Abstract

Fourier transform infrared spectra of MnO 4 − anions isomorphously isolated in potassium perchlorate matrices were recorded at room and low temperature (LT, ∼100 K). On the basis of the detected second-order vibrational transitions involving the dopant species ν 3 mode components, anharmonicity constants and harmonic eigenvalues for these modes were calculated. Despite the fact that, rigorously speaking, the appearance of the spectra of dopant permanganate anions may be explained in terms of a C s site symmetry, the ν 3 stretching region resembles an approximate A 1⊕ E splitting (characteristic for a local C 3 v or even higher symmetry), which is not expected, even within the latent symmetry approach.
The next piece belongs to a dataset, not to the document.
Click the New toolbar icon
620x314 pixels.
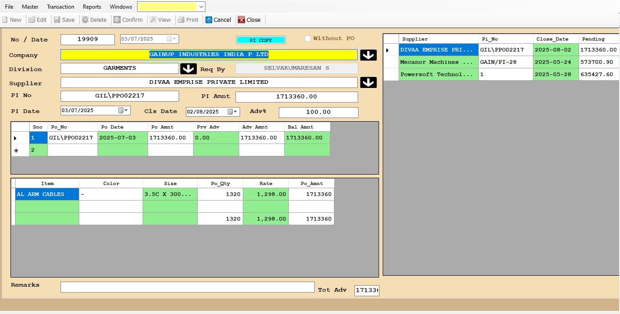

We explain such spectral patterns on the basis of vibrational mode mixing (a ‘Fermi-like’ resonance) of the MnO 4 − ν 1 mode with the ν 3a site-group component. With the results of degenerate case stationary perturbation theory, we show that in the present case the Fermi-like resonance is predominantly responsible for the observed spectral features. The appearance of the region of second-order vibrational transitions in the spectra of dopant permanganate anions may be better explained in terms of the (rigorous) crystallographic C s site group (corresponding to the crystallographic Pnma space group), instead of the ‘latent’ (effective) symmetry site group C 2 v (corresponding to the latent symmetry space group Imma).